• _PROBLEM DESCRIPTION_: Repeat exactly the lines of the listing from the line containing "A.v.c. College (31, 752)" through its last line, and nothing beyond them.

━━━━━━━━

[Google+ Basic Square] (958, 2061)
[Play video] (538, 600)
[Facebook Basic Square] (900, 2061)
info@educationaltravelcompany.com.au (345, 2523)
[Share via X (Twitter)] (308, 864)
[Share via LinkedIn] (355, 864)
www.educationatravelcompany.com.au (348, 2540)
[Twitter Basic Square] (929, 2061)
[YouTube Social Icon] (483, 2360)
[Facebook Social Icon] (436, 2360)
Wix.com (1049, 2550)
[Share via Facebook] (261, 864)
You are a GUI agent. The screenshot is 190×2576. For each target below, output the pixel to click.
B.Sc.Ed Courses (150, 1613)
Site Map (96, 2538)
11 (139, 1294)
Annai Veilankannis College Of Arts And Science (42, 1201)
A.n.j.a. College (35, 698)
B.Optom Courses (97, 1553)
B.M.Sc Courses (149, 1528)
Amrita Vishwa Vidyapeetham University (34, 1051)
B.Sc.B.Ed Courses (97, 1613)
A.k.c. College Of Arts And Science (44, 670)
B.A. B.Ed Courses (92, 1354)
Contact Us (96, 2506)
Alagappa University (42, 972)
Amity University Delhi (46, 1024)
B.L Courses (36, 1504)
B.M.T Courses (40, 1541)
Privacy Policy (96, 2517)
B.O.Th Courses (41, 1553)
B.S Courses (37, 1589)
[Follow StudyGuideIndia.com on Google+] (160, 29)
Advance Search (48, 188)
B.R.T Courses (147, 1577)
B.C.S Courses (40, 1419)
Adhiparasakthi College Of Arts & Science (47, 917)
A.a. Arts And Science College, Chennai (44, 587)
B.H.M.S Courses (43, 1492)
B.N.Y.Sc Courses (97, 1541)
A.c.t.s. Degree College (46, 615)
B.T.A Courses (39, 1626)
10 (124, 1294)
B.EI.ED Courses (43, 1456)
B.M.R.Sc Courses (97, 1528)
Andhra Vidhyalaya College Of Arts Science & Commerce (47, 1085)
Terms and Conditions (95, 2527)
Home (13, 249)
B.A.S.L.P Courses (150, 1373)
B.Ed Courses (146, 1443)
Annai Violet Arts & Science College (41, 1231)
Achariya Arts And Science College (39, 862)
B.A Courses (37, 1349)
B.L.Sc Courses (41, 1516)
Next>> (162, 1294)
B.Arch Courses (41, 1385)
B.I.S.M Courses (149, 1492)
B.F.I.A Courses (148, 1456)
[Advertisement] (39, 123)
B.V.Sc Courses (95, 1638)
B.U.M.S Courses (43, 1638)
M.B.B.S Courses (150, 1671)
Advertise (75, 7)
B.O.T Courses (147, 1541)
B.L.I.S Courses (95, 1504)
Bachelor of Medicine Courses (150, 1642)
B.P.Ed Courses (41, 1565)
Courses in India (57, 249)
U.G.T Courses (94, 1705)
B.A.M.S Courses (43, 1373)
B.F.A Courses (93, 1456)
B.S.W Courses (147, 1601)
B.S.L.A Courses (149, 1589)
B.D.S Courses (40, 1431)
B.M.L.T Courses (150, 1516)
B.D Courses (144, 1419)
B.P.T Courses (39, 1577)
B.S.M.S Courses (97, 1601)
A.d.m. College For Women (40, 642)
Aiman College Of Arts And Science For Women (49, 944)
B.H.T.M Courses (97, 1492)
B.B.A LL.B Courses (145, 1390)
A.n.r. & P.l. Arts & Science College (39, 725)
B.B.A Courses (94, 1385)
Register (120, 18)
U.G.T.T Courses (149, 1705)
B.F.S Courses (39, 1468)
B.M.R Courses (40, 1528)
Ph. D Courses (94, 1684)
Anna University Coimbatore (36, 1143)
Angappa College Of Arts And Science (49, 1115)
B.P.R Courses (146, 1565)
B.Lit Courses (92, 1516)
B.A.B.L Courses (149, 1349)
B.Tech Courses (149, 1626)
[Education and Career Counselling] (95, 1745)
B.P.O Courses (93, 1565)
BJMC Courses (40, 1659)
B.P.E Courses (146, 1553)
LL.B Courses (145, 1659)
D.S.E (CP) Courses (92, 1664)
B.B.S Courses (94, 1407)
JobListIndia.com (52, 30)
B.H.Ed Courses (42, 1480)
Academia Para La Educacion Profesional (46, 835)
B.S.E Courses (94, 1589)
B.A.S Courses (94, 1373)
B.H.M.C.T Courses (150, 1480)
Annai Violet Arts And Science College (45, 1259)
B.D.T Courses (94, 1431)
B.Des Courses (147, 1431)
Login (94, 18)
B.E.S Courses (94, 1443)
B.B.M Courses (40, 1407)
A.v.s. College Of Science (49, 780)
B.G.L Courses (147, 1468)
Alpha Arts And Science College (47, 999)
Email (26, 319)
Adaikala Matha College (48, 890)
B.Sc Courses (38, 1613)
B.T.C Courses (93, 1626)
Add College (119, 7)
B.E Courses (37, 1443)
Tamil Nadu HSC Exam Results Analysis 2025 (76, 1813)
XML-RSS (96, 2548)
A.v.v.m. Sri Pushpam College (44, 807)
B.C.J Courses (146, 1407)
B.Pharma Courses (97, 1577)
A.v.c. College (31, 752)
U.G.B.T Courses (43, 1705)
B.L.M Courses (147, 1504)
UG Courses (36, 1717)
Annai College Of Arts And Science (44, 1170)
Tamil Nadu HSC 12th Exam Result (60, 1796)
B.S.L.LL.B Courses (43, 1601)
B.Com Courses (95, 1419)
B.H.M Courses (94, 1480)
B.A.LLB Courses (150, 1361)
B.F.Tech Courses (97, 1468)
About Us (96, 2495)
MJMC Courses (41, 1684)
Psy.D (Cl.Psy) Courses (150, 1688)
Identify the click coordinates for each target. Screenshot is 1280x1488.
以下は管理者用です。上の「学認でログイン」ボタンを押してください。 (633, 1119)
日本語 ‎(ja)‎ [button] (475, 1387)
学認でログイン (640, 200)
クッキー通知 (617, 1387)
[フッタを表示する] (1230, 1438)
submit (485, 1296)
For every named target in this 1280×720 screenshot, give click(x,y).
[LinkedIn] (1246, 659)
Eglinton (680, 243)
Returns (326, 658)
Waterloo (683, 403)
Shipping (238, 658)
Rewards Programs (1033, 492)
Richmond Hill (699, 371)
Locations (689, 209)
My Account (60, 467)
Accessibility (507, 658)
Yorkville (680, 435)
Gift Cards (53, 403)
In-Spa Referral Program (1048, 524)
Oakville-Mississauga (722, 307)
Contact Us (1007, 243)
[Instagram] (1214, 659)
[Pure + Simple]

━━━━━━━━

• _TASK OUTPUT_:
A.v.c. College (31, 752)
U.G.B.T Courses (43, 1705)
B.L.M Courses (147, 1504)
UG Courses (36, 1717)
Annai College Of Arts And Science (44, 1170)
Tamil Nadu HSC 12th Exam Result (60, 1796)
B.S.L.LL.B Courses (43, 1601)
B.Com Courses (95, 1419)
B.H.M Courses (94, 1480)
B.A.LLB Courses (150, 1361)
B.F.Tech Courses (97, 1468)
About Us (96, 2495)
MJMC Courses (41, 1684)
Psy.D (Cl.Psy) Courses (150, 1688)
Identify the click coordinates for each target. Screenshot is 1280x1488.
以下は管理者用です。上の「学認でログイン」ボタンを押してください。 (633, 1119)
日本語 ‎(ja)‎ [button] (475, 1387)
学認でログイン (640, 200)
クッキー通知 (617, 1387)
[フッタを表示する] (1230, 1438)
submit (485, 1296)
For every named target in this 1280×720 screenshot, give click(x,y).
[LinkedIn] (1246, 659)
Eglinton (680, 243)
Returns (326, 658)
Waterloo (683, 403)
Shipping (238, 658)
Rewards Programs (1033, 492)
Richmond Hill (699, 371)
Locations (689, 209)
My Account (60, 467)
Accessibility (507, 658)
Yorkville (680, 435)
Gift Cards (53, 403)
In-Spa Referral Program (1048, 524)
Oakville-Mississauga (722, 307)
Contact Us (1007, 243)
[Instagram] (1214, 659)
[Pure + Simple]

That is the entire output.